EXERCISE:
Your answer should be the line that contains "Select the Crop tool" and each line after it, restated word for word through the final line of the entries.

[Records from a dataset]
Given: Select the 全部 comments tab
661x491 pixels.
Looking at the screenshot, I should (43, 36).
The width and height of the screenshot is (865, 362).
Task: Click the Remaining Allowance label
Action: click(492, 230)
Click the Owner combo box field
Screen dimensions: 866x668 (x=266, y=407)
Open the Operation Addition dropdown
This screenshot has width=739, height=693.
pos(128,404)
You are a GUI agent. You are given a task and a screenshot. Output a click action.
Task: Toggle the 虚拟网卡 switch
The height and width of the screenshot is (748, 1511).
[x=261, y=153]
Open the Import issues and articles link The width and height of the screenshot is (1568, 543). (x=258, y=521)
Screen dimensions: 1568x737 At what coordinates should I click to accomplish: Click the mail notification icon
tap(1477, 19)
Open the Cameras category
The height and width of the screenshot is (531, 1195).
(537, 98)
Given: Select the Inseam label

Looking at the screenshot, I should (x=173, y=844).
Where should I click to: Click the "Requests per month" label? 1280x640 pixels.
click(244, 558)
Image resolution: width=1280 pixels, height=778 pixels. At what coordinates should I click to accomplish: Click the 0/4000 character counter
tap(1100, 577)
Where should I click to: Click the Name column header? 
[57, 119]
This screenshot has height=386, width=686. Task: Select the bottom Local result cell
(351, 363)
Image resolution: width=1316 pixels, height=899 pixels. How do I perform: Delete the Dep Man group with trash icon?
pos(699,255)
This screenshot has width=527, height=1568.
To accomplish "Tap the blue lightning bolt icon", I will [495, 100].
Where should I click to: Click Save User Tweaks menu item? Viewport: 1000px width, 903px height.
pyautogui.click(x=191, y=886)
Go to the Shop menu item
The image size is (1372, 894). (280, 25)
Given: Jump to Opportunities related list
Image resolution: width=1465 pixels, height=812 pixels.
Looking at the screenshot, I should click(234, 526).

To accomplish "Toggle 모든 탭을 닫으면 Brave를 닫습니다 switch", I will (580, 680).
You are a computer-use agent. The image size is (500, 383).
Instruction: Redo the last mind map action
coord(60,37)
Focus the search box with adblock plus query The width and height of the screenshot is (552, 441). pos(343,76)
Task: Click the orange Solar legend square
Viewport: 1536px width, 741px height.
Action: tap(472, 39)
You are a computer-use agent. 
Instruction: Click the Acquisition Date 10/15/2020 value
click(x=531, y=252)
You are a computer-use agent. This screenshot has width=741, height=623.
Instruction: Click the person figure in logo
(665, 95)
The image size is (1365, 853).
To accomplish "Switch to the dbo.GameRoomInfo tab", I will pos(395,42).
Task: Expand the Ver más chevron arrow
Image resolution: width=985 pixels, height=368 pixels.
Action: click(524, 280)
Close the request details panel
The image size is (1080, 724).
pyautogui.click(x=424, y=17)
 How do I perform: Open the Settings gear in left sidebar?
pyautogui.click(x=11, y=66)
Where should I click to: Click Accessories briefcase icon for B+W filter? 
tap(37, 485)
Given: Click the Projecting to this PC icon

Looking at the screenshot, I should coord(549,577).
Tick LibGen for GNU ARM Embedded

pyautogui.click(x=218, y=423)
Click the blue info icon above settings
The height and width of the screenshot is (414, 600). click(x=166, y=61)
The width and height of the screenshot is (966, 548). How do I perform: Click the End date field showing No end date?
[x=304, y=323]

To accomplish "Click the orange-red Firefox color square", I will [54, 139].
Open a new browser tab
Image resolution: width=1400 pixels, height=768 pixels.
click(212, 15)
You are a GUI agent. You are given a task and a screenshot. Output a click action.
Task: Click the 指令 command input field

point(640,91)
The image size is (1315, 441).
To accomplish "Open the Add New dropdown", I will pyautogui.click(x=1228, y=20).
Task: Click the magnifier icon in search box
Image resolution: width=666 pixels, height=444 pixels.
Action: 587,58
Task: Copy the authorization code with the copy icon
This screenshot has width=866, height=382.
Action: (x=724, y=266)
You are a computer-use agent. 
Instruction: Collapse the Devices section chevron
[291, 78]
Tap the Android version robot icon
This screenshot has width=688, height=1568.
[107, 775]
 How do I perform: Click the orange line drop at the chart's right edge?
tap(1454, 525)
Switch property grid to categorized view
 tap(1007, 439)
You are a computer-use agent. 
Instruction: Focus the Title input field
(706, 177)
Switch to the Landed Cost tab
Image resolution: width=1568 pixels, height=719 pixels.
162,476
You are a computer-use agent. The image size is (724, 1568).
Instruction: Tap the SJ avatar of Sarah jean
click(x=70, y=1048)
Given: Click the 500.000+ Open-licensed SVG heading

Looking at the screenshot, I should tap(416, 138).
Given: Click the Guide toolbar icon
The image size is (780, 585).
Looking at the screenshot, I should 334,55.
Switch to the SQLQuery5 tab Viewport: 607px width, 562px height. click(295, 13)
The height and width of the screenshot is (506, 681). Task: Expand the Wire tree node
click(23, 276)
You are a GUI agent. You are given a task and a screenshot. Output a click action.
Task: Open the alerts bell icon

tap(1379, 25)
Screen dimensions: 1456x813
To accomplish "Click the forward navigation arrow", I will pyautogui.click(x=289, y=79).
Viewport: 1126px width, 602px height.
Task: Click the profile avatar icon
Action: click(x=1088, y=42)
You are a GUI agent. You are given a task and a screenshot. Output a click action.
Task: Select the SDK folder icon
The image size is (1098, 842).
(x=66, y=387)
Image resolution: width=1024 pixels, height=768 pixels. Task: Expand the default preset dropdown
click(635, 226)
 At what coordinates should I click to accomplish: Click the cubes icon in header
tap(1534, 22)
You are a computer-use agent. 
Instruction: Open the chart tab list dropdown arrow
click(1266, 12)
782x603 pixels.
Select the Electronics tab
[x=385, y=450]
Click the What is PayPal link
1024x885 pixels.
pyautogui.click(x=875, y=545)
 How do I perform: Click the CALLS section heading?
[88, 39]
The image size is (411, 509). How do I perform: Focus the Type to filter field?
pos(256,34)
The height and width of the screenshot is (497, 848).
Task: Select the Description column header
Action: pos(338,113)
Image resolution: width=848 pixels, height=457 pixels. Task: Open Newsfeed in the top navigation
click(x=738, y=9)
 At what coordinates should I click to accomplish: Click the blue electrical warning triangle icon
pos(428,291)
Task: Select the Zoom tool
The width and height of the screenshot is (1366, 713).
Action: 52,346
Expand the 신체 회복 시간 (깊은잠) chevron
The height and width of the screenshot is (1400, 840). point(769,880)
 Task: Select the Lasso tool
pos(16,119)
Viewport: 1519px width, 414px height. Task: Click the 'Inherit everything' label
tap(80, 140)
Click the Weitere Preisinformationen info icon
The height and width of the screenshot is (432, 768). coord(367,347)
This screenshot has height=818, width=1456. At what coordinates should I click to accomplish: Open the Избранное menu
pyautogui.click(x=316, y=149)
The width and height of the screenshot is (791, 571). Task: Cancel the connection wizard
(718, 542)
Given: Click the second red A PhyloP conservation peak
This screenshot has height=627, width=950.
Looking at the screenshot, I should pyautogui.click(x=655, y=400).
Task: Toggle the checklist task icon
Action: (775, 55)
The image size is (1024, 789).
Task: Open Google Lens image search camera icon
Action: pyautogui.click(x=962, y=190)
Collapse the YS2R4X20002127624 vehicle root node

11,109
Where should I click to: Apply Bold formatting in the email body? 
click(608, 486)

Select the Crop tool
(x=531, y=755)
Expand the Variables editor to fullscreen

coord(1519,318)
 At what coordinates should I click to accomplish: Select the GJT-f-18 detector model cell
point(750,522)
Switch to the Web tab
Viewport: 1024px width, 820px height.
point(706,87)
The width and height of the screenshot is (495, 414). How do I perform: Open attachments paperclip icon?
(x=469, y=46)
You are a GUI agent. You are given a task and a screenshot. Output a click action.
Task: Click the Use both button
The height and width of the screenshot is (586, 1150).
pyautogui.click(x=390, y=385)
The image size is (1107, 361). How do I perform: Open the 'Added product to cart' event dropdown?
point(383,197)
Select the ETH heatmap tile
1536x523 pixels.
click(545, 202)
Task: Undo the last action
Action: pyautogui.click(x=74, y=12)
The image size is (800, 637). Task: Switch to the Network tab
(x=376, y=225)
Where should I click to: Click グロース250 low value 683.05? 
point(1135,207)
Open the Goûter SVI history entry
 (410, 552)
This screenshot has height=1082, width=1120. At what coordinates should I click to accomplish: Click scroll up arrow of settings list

ANSWER TO THIS PROBLEM:
Select the Crop tool
(x=531, y=755)
Expand the Variables editor to fullscreen

coord(1519,318)
 At what coordinates should I click to accomplish: Select the GJT-f-18 detector model cell
point(750,522)
Switch to the Web tab
Viewport: 1024px width, 820px height.
point(706,87)
The width and height of the screenshot is (495, 414). How do I perform: Open attachments paperclip icon?
(x=469, y=46)
You are a GUI agent. You are given a task and a screenshot. Output a click action.
Task: Click the Use both button
The height and width of the screenshot is (586, 1150).
pyautogui.click(x=390, y=385)
The image size is (1107, 361). How do I perform: Open the 'Added product to cart' event dropdown?
point(383,197)
Select the ETH heatmap tile
1536x523 pixels.
click(545, 202)
Task: Undo the last action
Action: pyautogui.click(x=74, y=12)
The image size is (800, 637). Task: Switch to the Network tab
(x=376, y=225)
Where should I click to: Click グロース250 low value 683.05? 
point(1135,207)
Open the Goûter SVI history entry
 (410, 552)
This screenshot has height=1082, width=1120. At what coordinates should I click to accomplish: Click scroll up arrow of settings list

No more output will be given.